Context: Users have a keen wish to know when a long-running diagnostic-generating operation has finished. I imagine that progress-of-computing-diagnostics would naturally be surfaced in the UI with in the "Issues" tab itself, or within the "issues count" icons that appear in the status bar. I don't know if you expect these progress messages to typically be surfaced elsewhere...
@ljw1004 since publish diagnostics is a push model the server should make use of the new API if wanted. If we find out that the server needs to define a location we can add something later on.
What I am also working on is to support progress per request so that the client can upfront decide where to best render the UI.
I published next versions of the VS Code LSP protocol, client and server libs that have support for progress.

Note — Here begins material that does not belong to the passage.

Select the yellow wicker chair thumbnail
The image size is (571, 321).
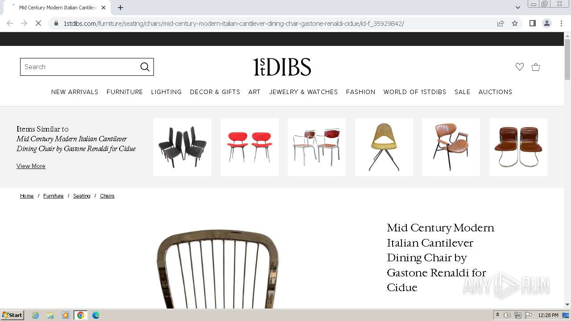point(384,147)
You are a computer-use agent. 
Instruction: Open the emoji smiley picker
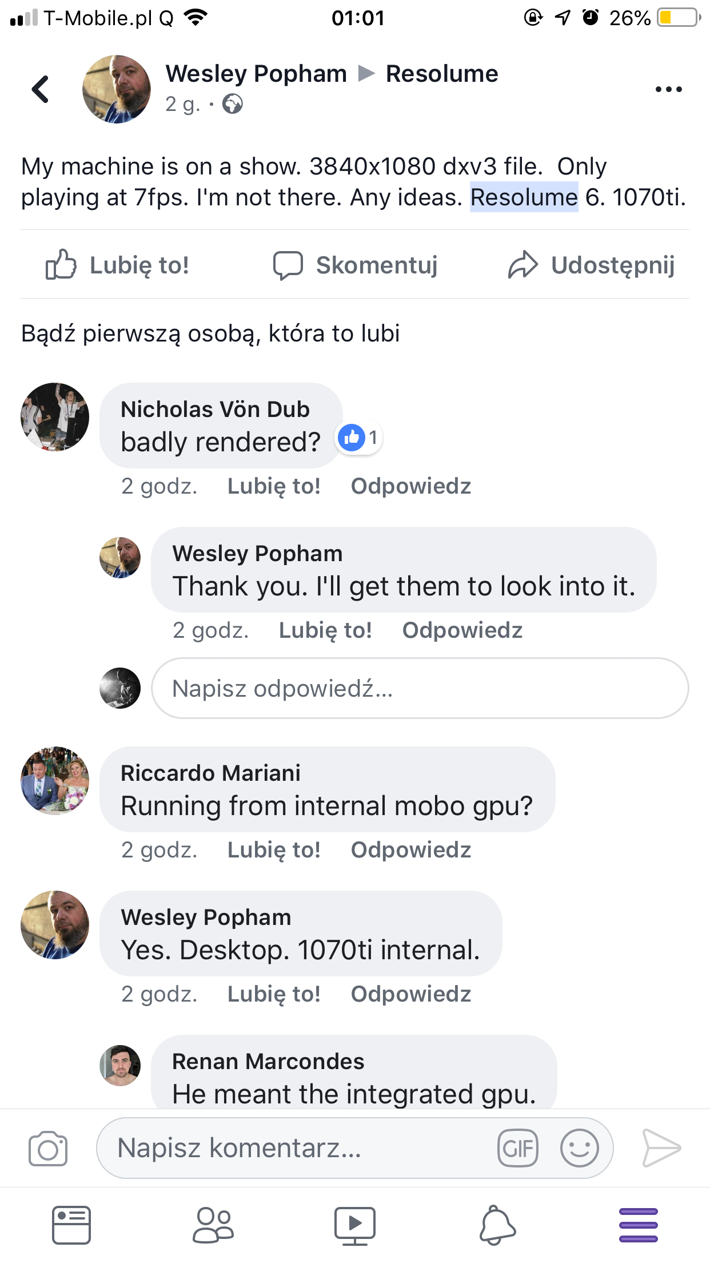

Please see also https://github.com/microsoft/language-server-protocol/issues/786
Closing the issue. Corresponding support has been speced in dbaeumer/3.15 branch.
Most helpful comment
The rate limit makes no sense to me. It would have to be introduced in various other places as well after that logic.
publishDiagnosticsis far more complex and is not rate limited. It should be clear, that a language server is not to send hundreds of thousands progress messages per second, just as a language server does not send hundreds of thousands diagnostics per second.Also introducing a rate limit as a static client capability seems a bad solution to me
If something like that should be introduced I would rather suggest a global (symmetrical) back-pressure mechanism on the messaging level. But again that would make implementations more complicated.
As a last point:
There is no added value for a user if the rate of any message is above say 50 per second, since that is not observable for humans anymore. For any client that kind of message rate seems no problem at all so I would just suggest to add a design guideline for server implementations.